__Provided records__
begin
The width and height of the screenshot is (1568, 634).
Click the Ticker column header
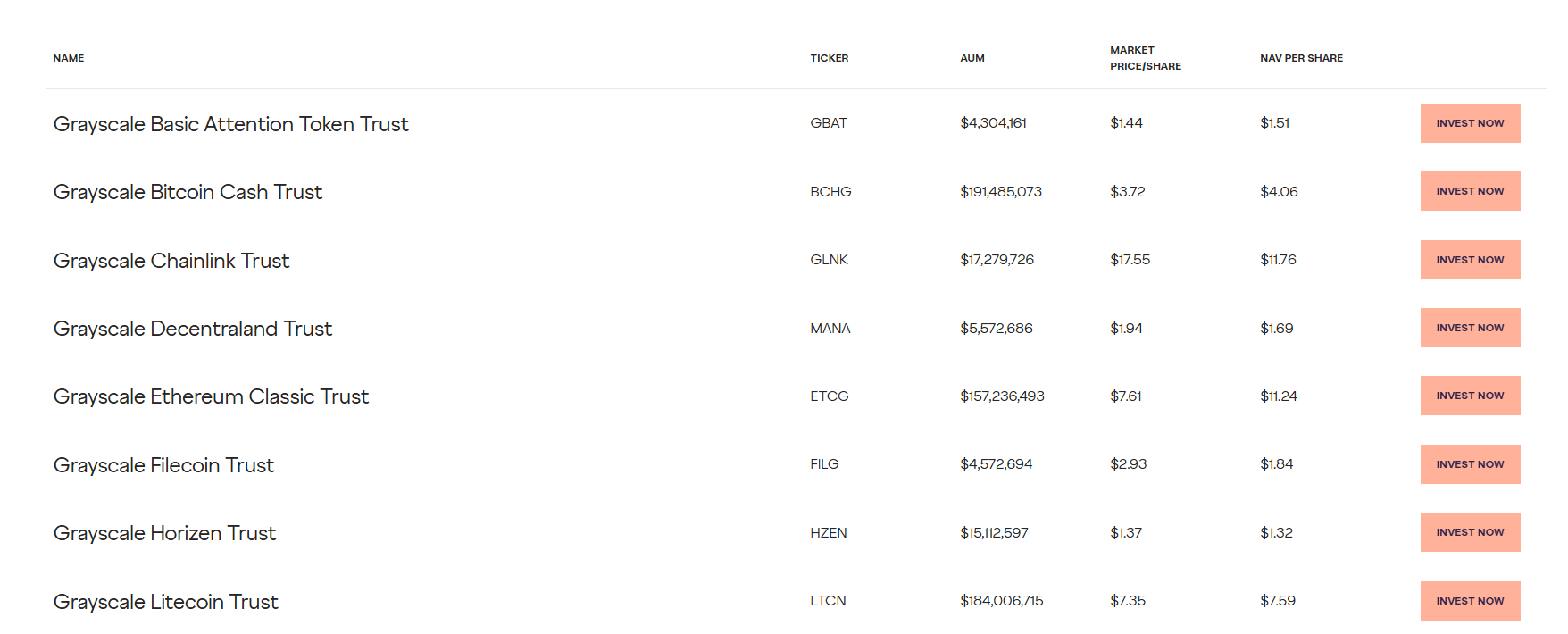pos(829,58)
end
begin
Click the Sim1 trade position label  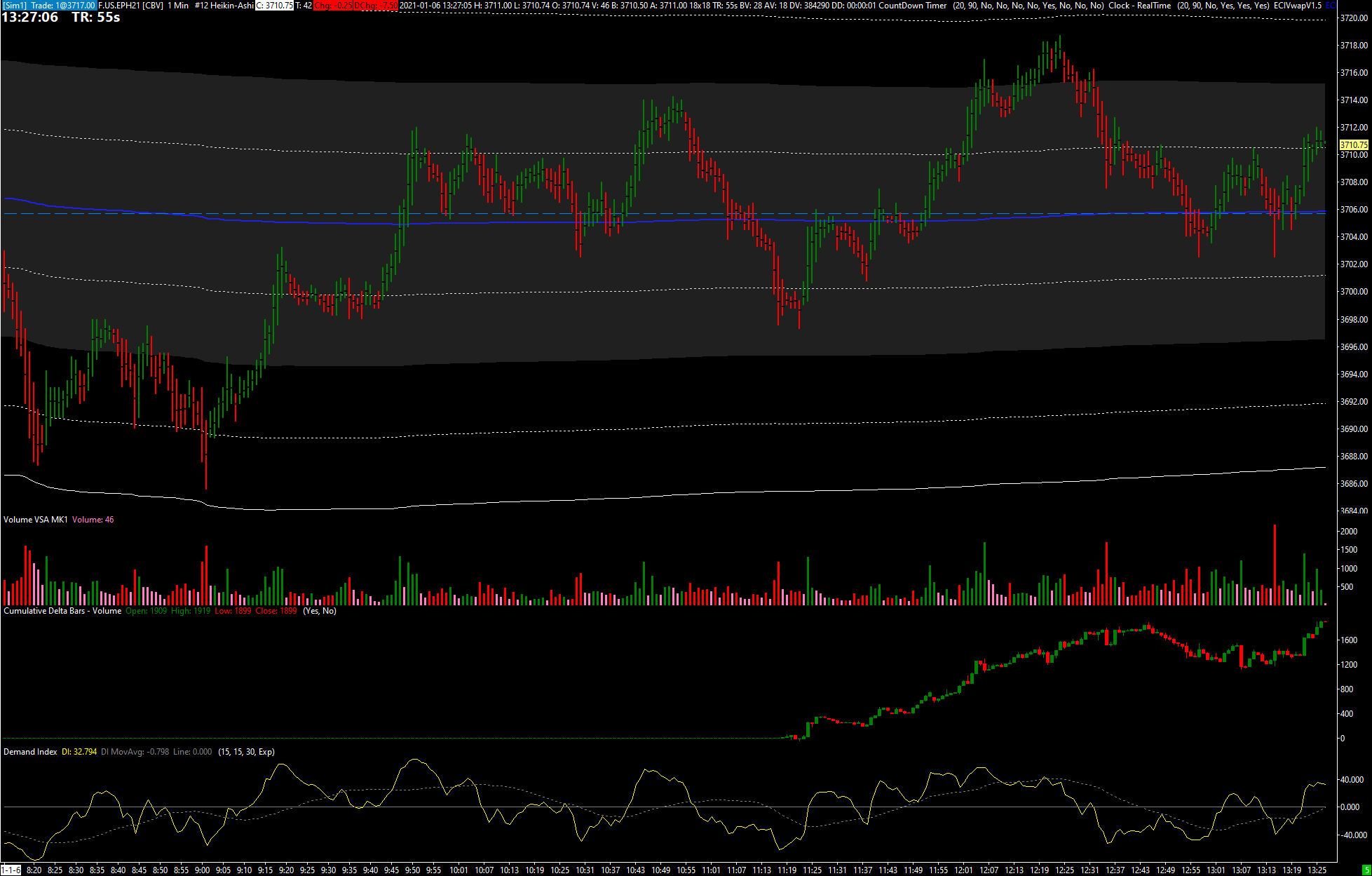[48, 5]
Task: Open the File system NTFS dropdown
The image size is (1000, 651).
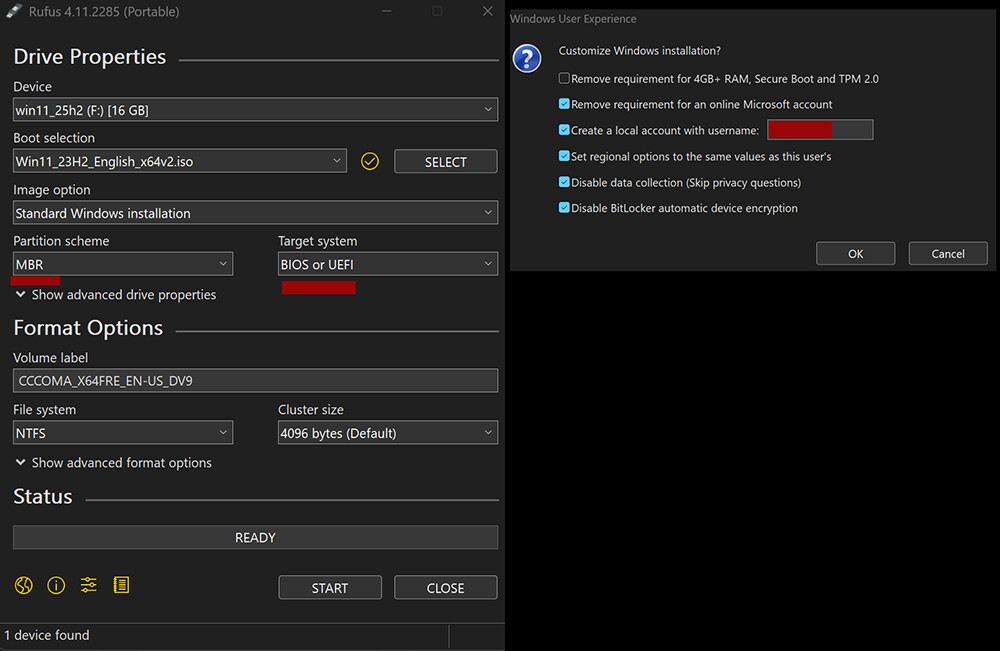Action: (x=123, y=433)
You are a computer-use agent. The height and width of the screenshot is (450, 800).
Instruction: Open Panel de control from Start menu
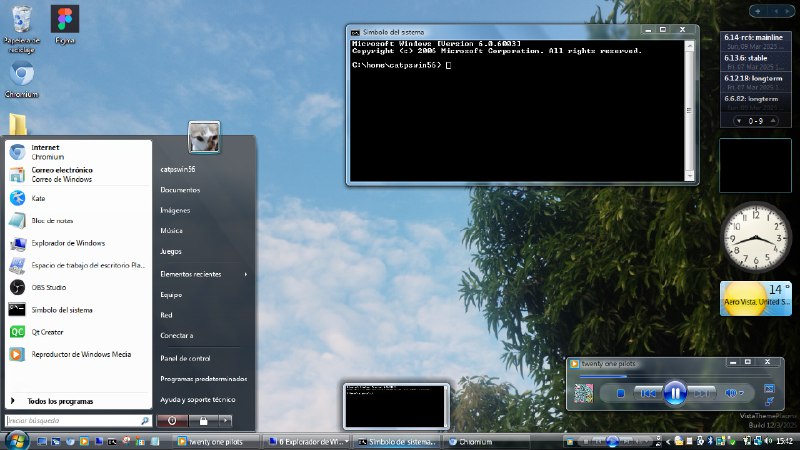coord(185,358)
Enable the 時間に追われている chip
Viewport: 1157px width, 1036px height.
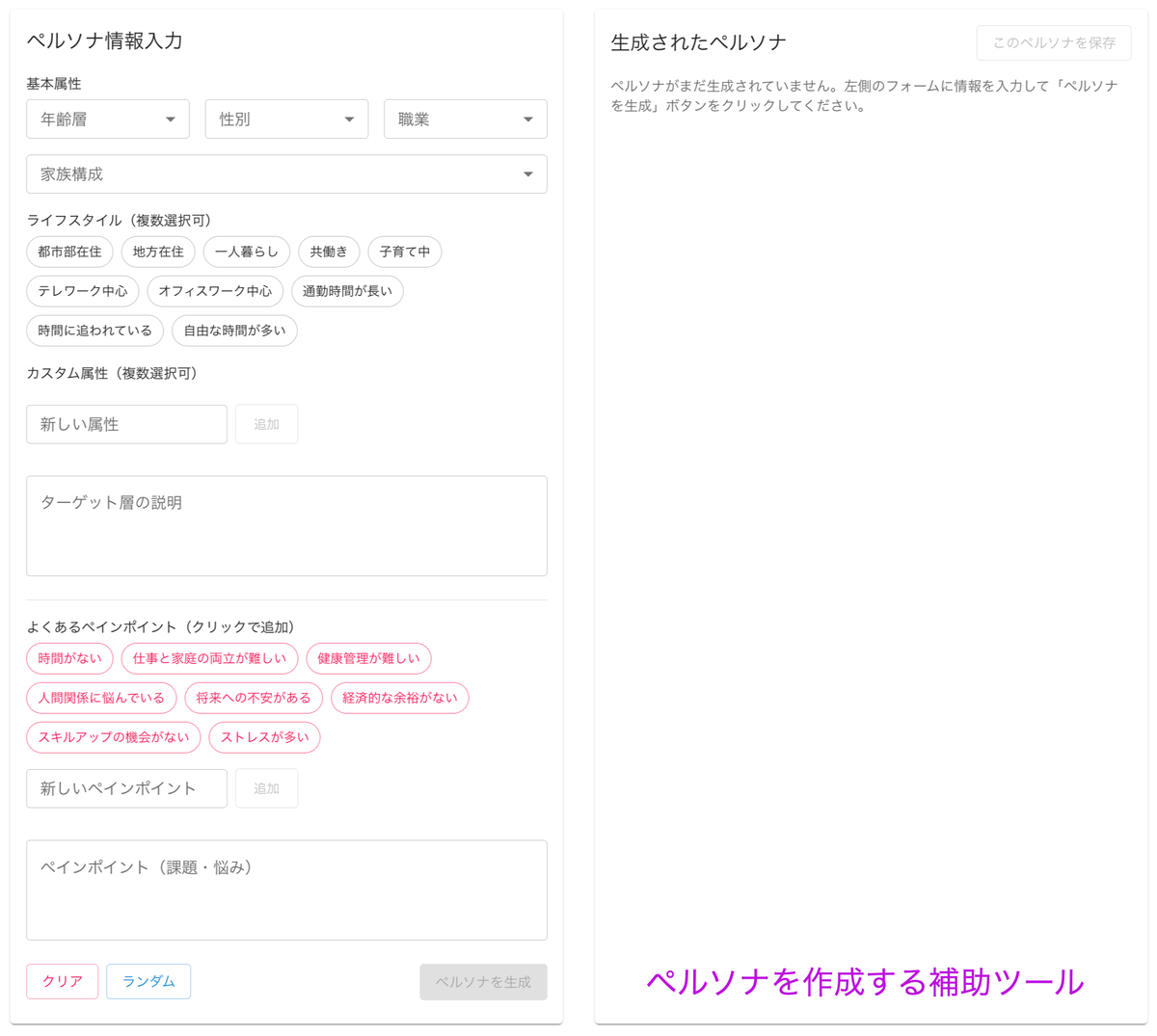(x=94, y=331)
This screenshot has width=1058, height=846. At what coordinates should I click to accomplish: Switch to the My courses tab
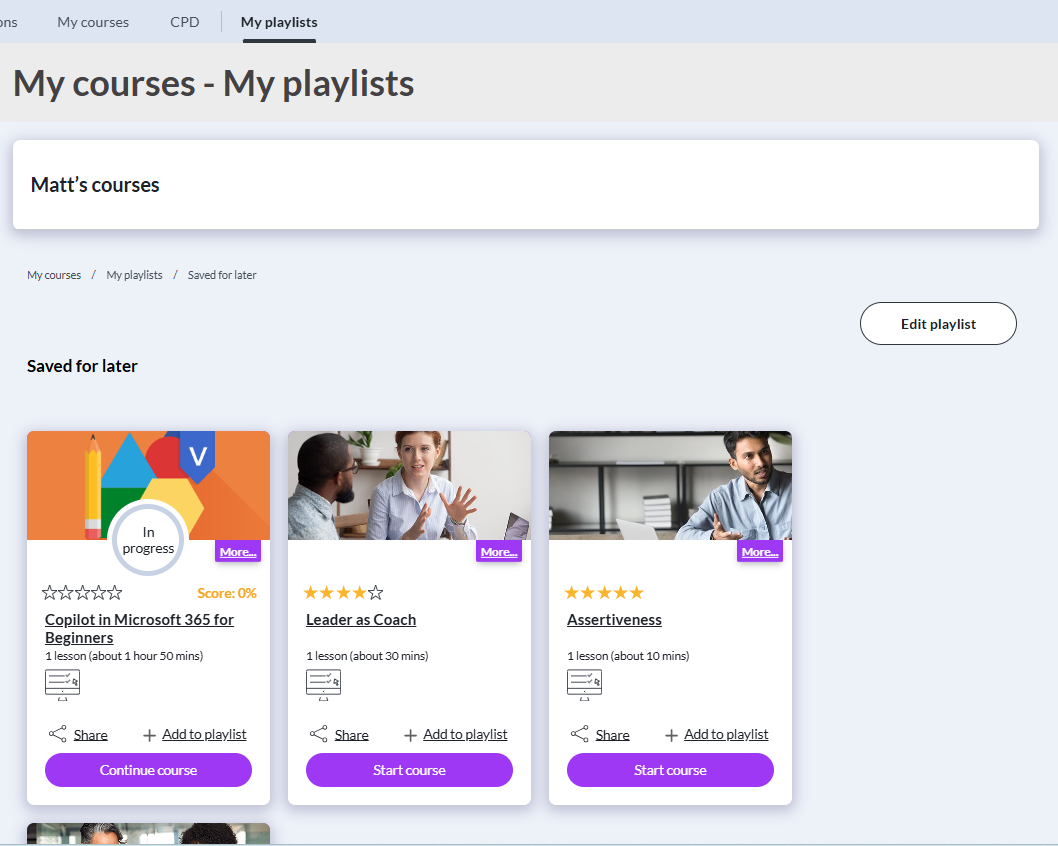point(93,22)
end
__Given request__
Copy every line from the one containing "The width and" down to the one containing "pos(829,58)", both included, leaving out the pictures.

__Reply to the task__
The width and height of the screenshot is (1568, 634).
Click the Ticker column header
pos(829,58)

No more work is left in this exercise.